Evrimcilerin hayali soyağacı, organizmaların kompleksliklerine göre dizilmesinden başka birşey değildir. Burada bir ağaç yaparak bunun yapraklarına canlı türlerini yerleştirmek evrimi doğrulamaya yetmez. Burada önemli ve de gerekli olan şart, türler arasında kurulan hayali evrim ilişkilerinin nasıl gerçekleşmiş olabileceğini ortaya koymaktır. Genetik alanındaki tüm deney ve gözlemler, evrim teorisinin dayandığı rasgele mutasyonlarla basit organizmaların DNAlarına ‘bilgi’ eklenerek onları daha kompleks yapıdaki organizmaların DNAsına dönüştürmesinin mümkün olmadığını göstermektedir.
"İnsansı maymungil" kavramı, soyu tükenmiş insan ırkları ve maymun türlerine ait fosil kalıntılar üzerine inşa edilmiş hayali çıkarımlara dayanmaktadır. Evrimcilerin ara tür olarak gösterdikleri Australopithecus genusuna ait türlerin, insanlara benzer şekilde iki ayak üzerinde yürümediğini gösteren bilimsel kanıtlar, insansı maymungil kavramının bir hayalden ibaret olduğunu ortaya koymuştur. Homo genusuna dahil edilen ve evrimde ilkel canlılar olarak gösterilen türlerin de günümüz insanının farklı varyasyonlarından başka birşey olmadığı yönünde kabuller yaygınlaşmaktadır. (Bkz. "Hayatın Gerçek Kökeni", Harun Yahya, İstanbul 2000)
"İnsan olma yoluna sokan makas" ve "insanı ortaya çıkaran tetikleme" gibi kavramlar da birşey ifade etmemektedir. Çünkü bunlar insan DNAsıyla bazı primat türlerinin DNAlarının genetik analizlerle karşılaştırılması ve geçmişe yönelik hayali tahminlerde bulunulmasına dayanır. Bilim ve Ütopya’da 21-33 milyon yıl önce gerçekleştiği ileri sürülen ayrılma da böyle hayali bir tahmindir. Üstelik bu tahminlerin dayandığı genetik analiz yöntemleri geçersizdir. Moleküler saat hipotezine göre hareket eden evrimciler mitokondriyal DNA analizlerinden yola çıkarlar. Oysa evrim biyologlarının mitokondriyle ilgili kabullerinin hatalı olduğunu gösteren bilimsel kanıtlar mevcuttur.

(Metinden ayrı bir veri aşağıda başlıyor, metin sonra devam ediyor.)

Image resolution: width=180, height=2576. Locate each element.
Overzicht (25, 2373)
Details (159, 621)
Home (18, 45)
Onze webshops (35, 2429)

Mitokondrilerin babadan da aktarıldığını gösteren bulgular karşısında Nature ve New Scientist gibi evrimci dergilerde, bu analizlerin evrim biyologlarının kabullerini geçersiz kıldığı itiraf edilmektedir. (Mitokondriyal DNA analizleriyle ilgili tutarsızlıkları buradan okuyabilirsiniz)
Sonuç:
Bilim ve Ütopya dergisinde yer alan bu hikaye tamamen Darwinist ön yargılarla oluşturulmuştur. Bir bilim dergisinde haberlerin ön yargıya değil bilimsel kanıtlara dayanması gerekmektedir. Bilim ve Ütopya objektif bir dergi olmak istiyorsa bu temel kuralı çiğneyen politikalardan vazgeçmelidir.